Cost only means something against what you're buying. Sermorelin's human evidence is older and marker-based — it raises growth hormone and IGF-1 short-term — but there's no modern outcome trial proving it builds muscle, strips fat, or reverses aging3. So you're paying a few hundred dollars a month for a plausible, self-limiting nudge to your own growth hormone, not a proven body-composition drug. That framing matters before you sign up for an ongoing subscription. We weigh what users actually report against the data in sermorelin reviews: does it work?.

One genuine cost advantage is worth stating plainly: sermorelin is far cheaper than injected human growth hormone, which is a branded biologic that commonly costs several times more per month and carries tighter legal restrictions — we compare the two in sermorelin vs HGH. “Cheaper than HGH,” though, isn't the same as “proven worth it.”

Bottom line

Budget roughly $150–250/month for telehealth sermorelin and $300–400+ for in-clinic, add 20–30% if you choose a nasal or sublingual form, and set aside $50–150 for labs at baseline and at intervals. Insurance won't help. Before you pay, get an itemized quote and confirm bloodwork is part of the plan — and weigh the recurring cost against evidence that is real but modest. To see how the providers offering sermorelin compare on price and oversight, we rank them in our guide to the best sermorelin providers, and the pillar evidence guide lays out exactly what the science does and doesn't support.

Frequently asked questions

How much does sermorelin cost per month?

For most people using telehealth, the medication itself runs roughly $150–250 per month. In-clinic or concierge programs commonly cost $300–400 or more for the same compounded drug. Nasal and sublingual forms add about 20–30%, and lab work adds roughly $50–150 at baseline and at intervals.

Does insurance cover sermorelin?

Almost never. Sermorelin is a compounded drug used off-label for wellness, optimization, or anti-aging goals — none of which is an FDA-approved indication — so insurers generally won't reimburse it. Plan to pay out of pocket; an itemized cash quote is the realistic way to budget.

Why is sermorelin priced as a compounded drug?

Because there's no FDA-approved finished sermorelin product on the US market — the old brand, Geref, was discontinued — every prescription today is compounded by a pharmacy. Compounded drugs aren't priced with a fixed NDC and insurance contract, so cost varies by pharmacy, dose, route, and prescriber.

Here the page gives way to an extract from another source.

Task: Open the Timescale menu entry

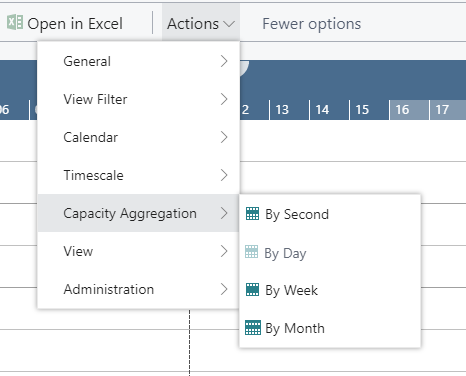Action: coord(138,175)
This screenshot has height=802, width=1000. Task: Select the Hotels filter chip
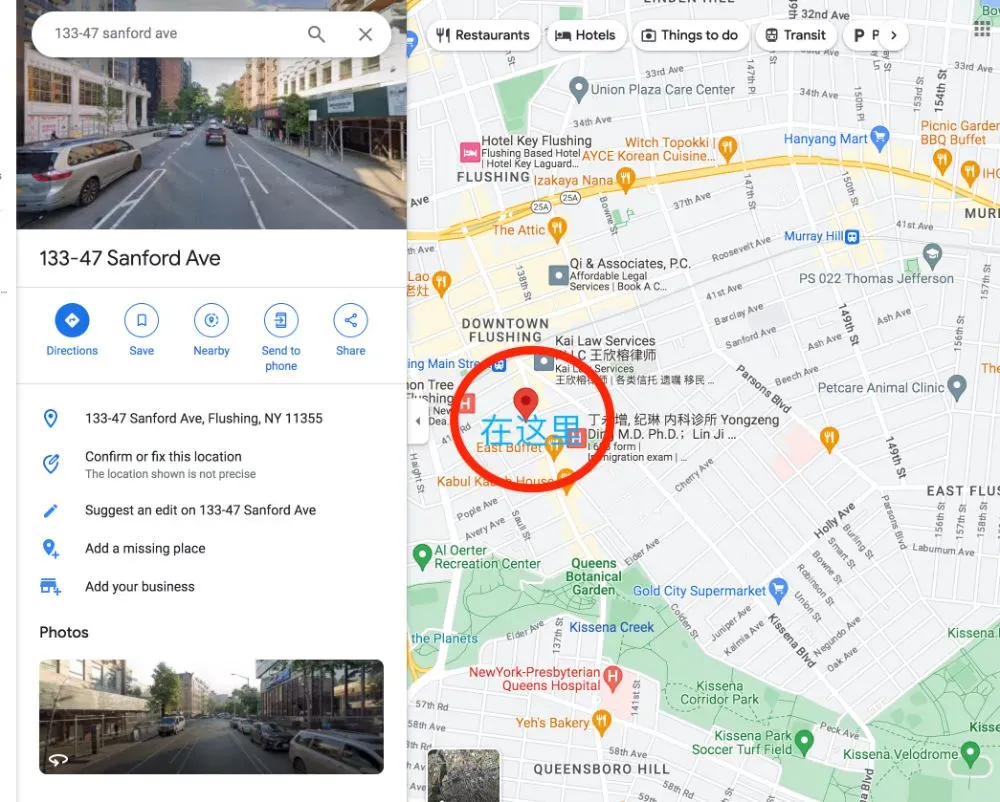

Is sermorelin cheaper than HGH?

Yes, substantially. Sermorelin typically costs a few hundred dollars a month, while branded recombinant HGH for out-of-pocket adults often runs several times more and carries tighter legal distribution limits. Cheaper, though, isn't the same as proven worth it — sermorelin's outcome evidence is modest.

Notes & sources

  1. Prakash A, Goa KL (1999). Sermorelin: a review of its use in the diagnosis and treatment of children with idiopathic growth hormone deficiency.. BioDrugs. https://pubmed.ncbi.nlm.nih.gov/18031173/
  2. Quertermous J, Desai S, Harrison DJ (2018). The Practice of Compounding, Associated Compounding Regulations, and the Impact on Dermatologists.. Journal of Drugs in Dermatology. https://pubmed.ncbi.nlm.nih.gov/30005109/
  3. Liu H, Bravata DM, Olkin I, et al. (2007). Systematic review: the safety and efficacy of growth hormone in the healthy elderly.. Annals of Internal Medicine. https://pubmed.ncbi.nlm.nih.gov/17227934/
  4. Vittone J, Blackman MR, Busby-Whitehead J, et al. (1997). Effects of single nightly injections of growth hormone-releasing hormone (GHRH 1-29) in healthy elderly men.. Metabolism. https://pubmed.ncbi.nlm.nih.gov/9005976/

Medical disclaimer: This content is for general educational purposes only and is not medical advice, diagnosis, or treatment. Always consult a licensed healthcare professional before starting, stopping, or changing any treatment.